6. Personal Bias: Finally, and yes, it happens: Managers do have biases, stereotypes, and subconscious preferences. Maybe they believe people with facial piercings are less diligent about their work than those who opted not to get lip studs. Maybe they’re more positively disposed toward men who wear suits than those who come to the office in jeans and plaid shirts. Studies through the years have shown over and over again that those prejudices and biases can and do show up in performance scores.
In Leader Effectiveness Training, Dr. Thomas Gordon outlines some of ways people naturally react to power:
- Reduction in upward communication
- Buttering up and other ingratiating reactions
- Destructive competitiveness and rivalries
- Submission and conformity
- Rebellion and defiance
- Forming alliances and coalitions
- Withdrawing and escaping
I can personally attest that in the weeks leading up to a formal performance review, I’ve been guilty of at least a few of those behaviors.
And no wonder. As the dreaded review day approaches, the great relationship I usually have with my boss is placed, for a month or so, under artificial stress by the company we both work for.
Instead of working together, honestly and openly and collaboratively, with the company’s best interests at the center of our efforts, we’re suddenly placed at odds with each other—especially if the boss is being pressured to try to hold down the “expense” of annual raises by trying to find ways to tell me that while I’m good, I’m not really all that great.
It turns out I’m not alone in hating this agonizing, trust-shredding ritual. As far back as 2010, the Wall Street Journal was already admitting it: yep, everybody hates performance reviews.
Millennials, especially, despise them because—wait for it—they’re so infrequent, opaque, and leave them feeling blindsided and one-way. In fact, more than half of millennials report they’ve left a performance review crying, cursing, or looking for a new job.
Thankfully, there is also some emerging good news about this workplace relationship-wreck: in the past year, several huge organizations including Adobe, GE, Accenture, Netflix, and Microsoft have ditched the formal performance review.

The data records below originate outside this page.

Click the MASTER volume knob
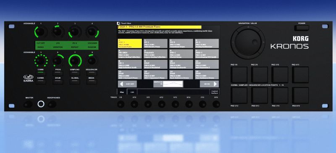 coord(28,104)
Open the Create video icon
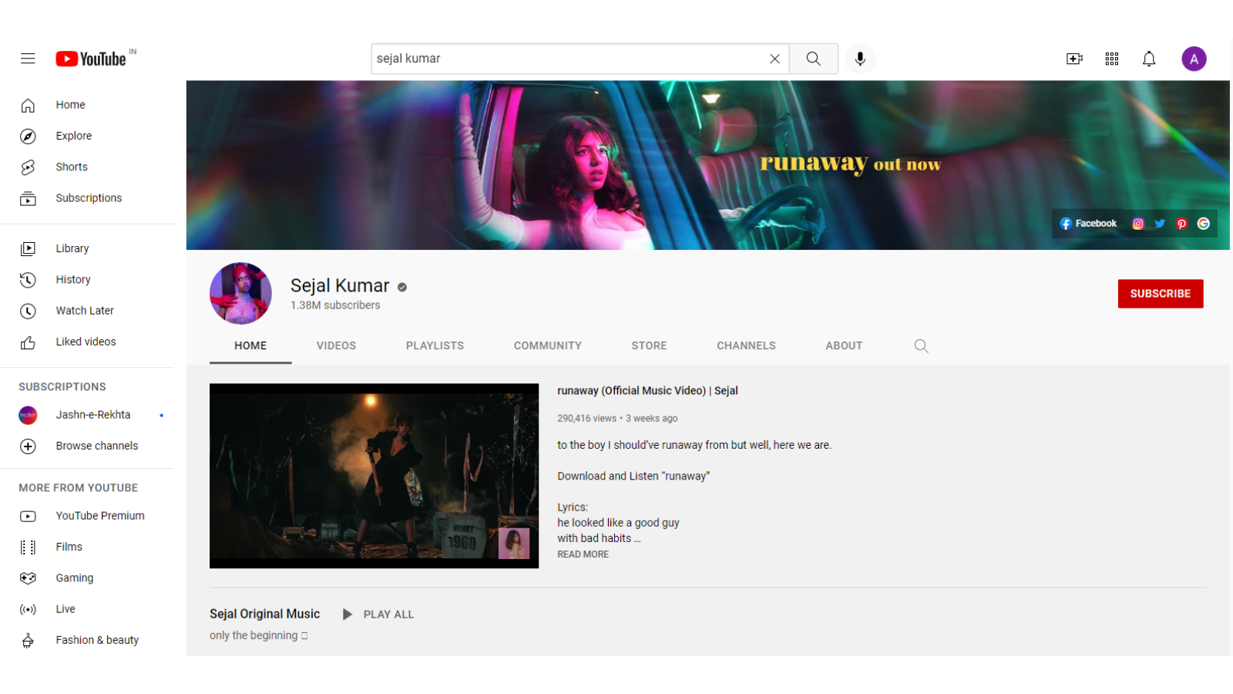This screenshot has width=1233, height=694. click(x=1074, y=59)
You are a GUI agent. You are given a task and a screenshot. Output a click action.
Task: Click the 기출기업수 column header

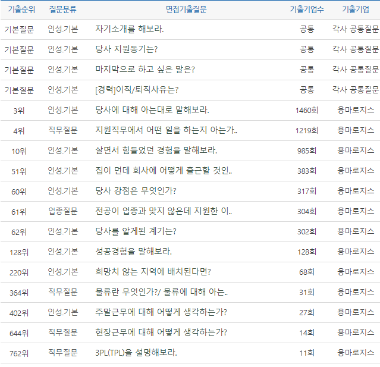click(307, 10)
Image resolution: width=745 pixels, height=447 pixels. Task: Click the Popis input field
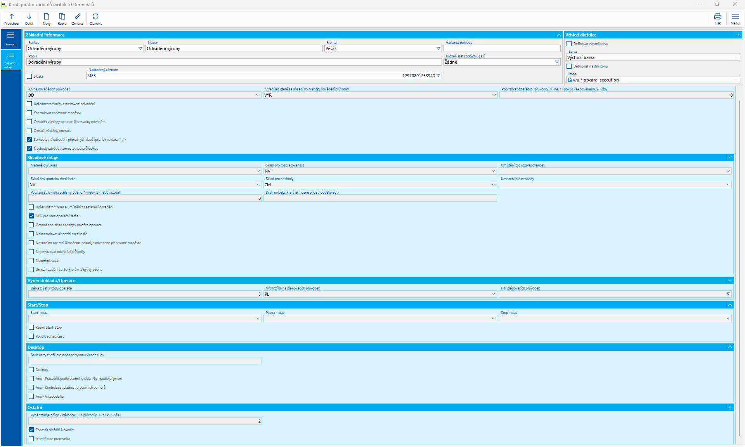233,62
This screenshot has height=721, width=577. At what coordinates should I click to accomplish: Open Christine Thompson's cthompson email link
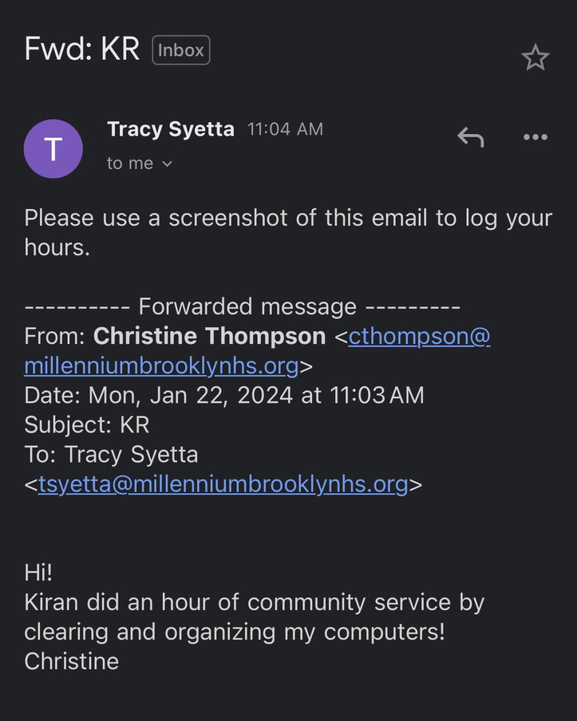[419, 336]
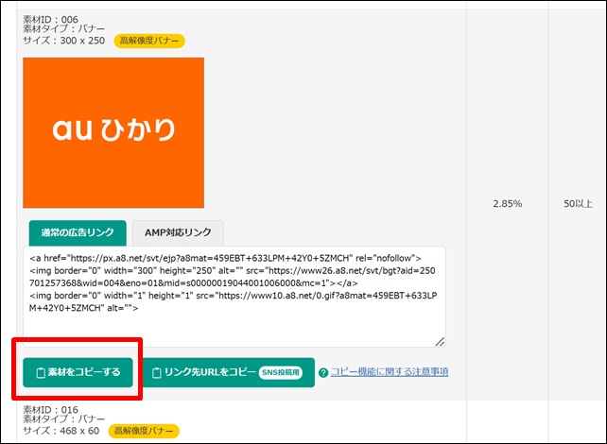
Task: Click the question mark help icon
Action: [323, 372]
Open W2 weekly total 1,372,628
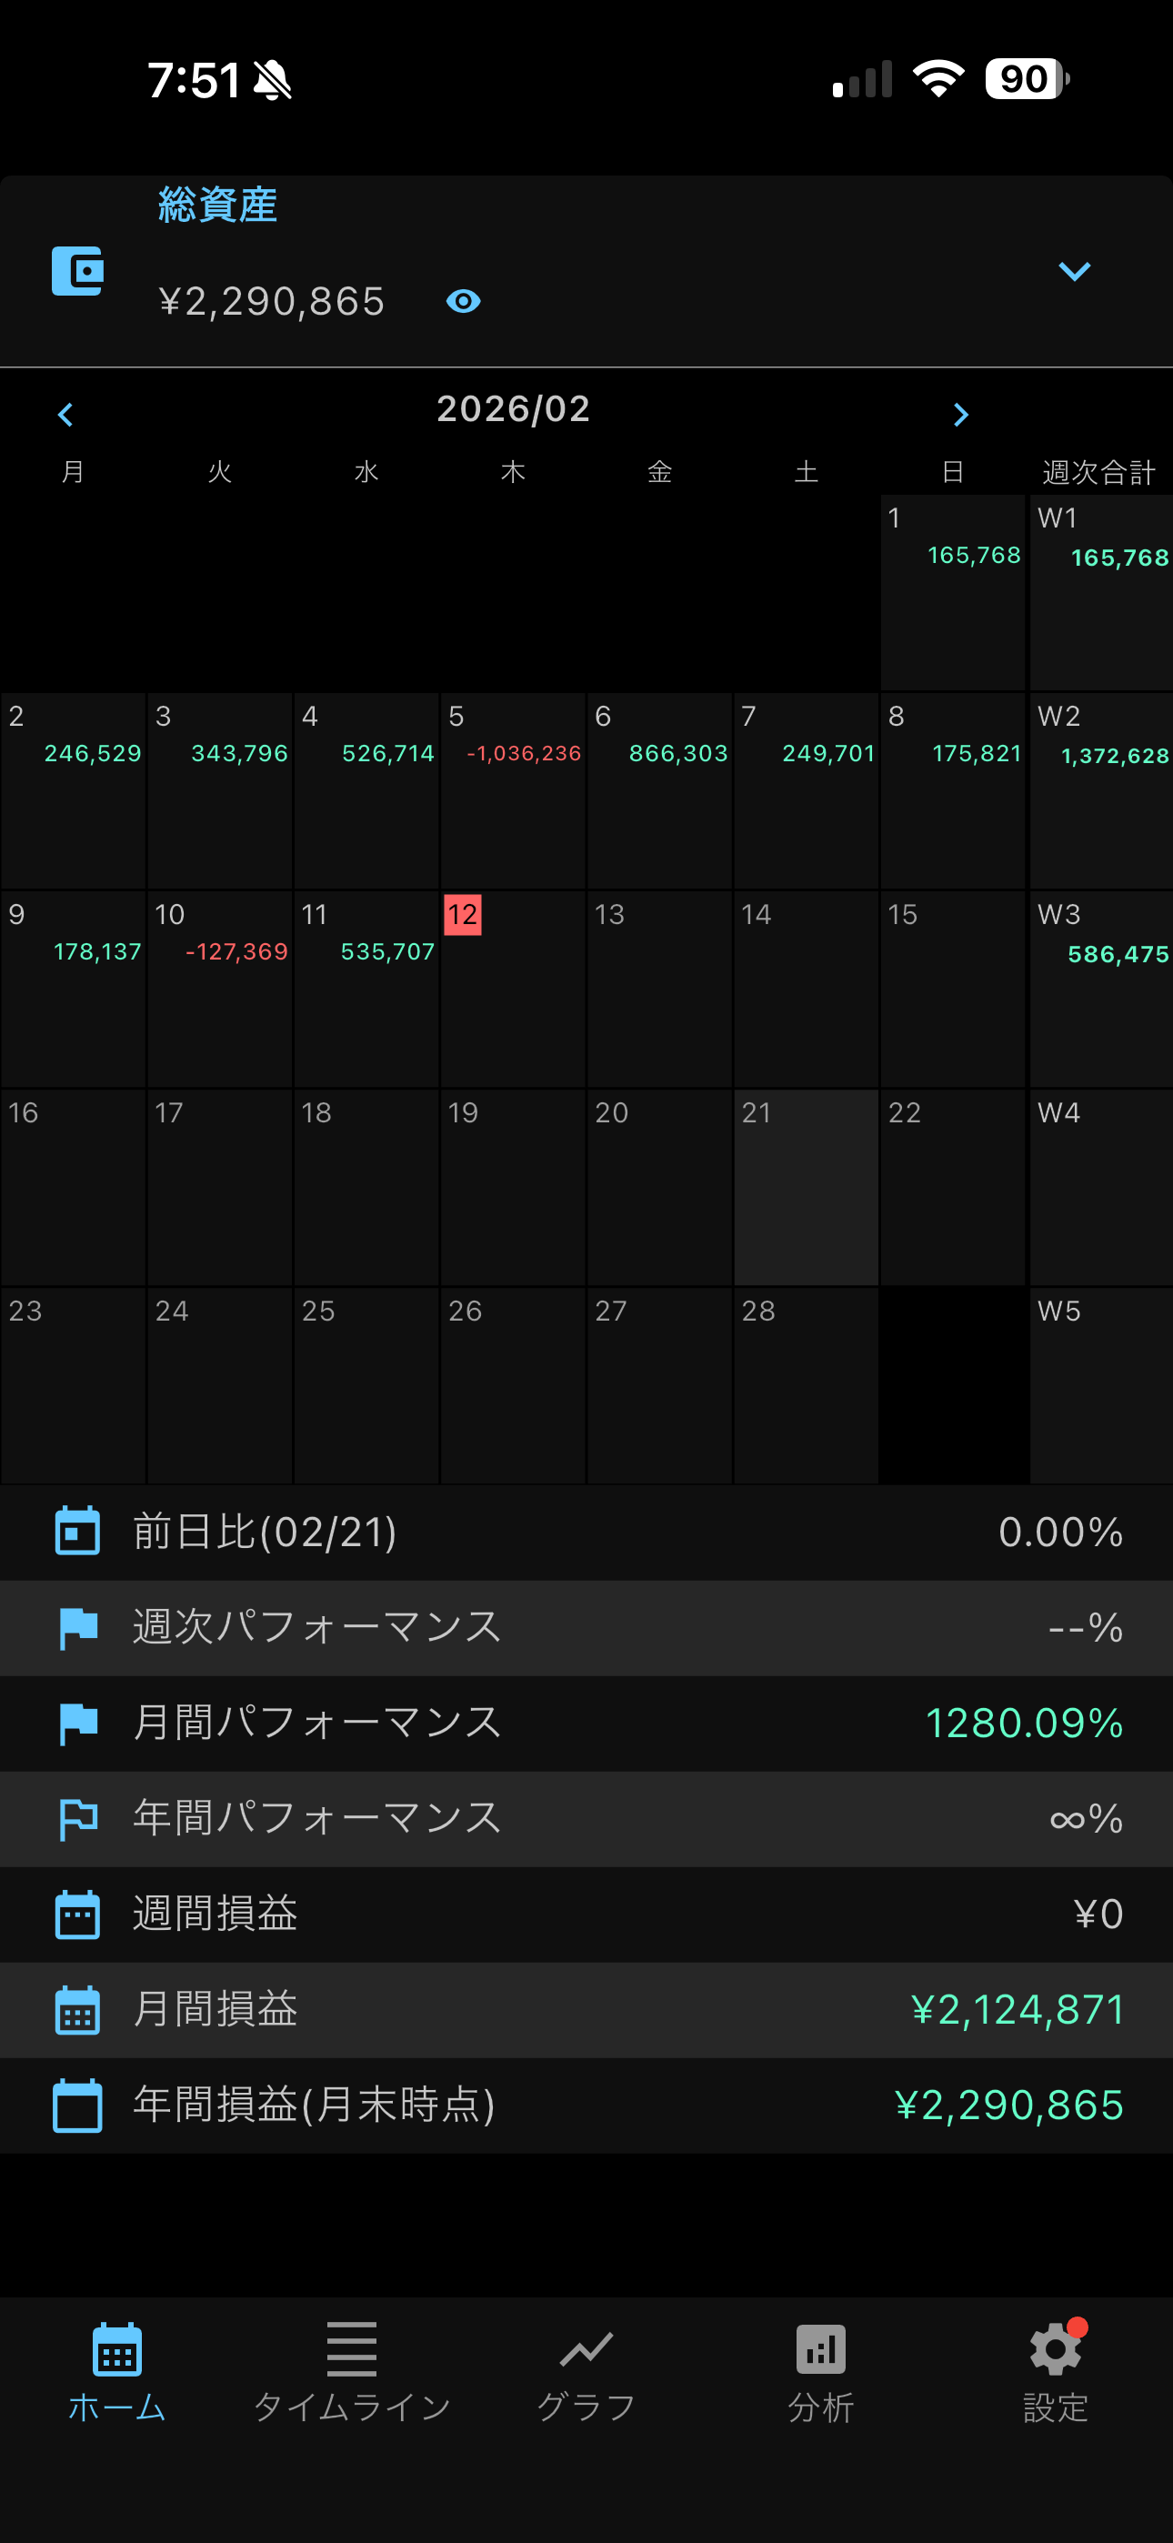The height and width of the screenshot is (2543, 1173). point(1101,790)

The trend in these s moving toward more frequent, two-way, future-looking, goal-oriented, constructive and meaningful feedback.
Like what?
Well, it turns out Dr. Thomas Gordon had that figured out all the way back in 1977, when Leader Effectiveness Training was first published. He called it the Periodic Planning Conference:
“…a specified time set aside for the leader and the group member to lay out a plan of what the member intends to do during the next six months to improve performance, to develop new skills, and to institute changes in carrying out functions of the job…Rather than focus on past performance (what already has been done), the PPC requires the leader and the group members to focus on future performance (what can be done). Thereby, the PPC to a great extent eliminates the distasteful feature of most merit-rating systems—namely, the leader’s having to evaluate, judge, and rate group members’ past performance.” (Leader Effectiveness Training, 260-261)
Let’s hope this is a trend that takes off.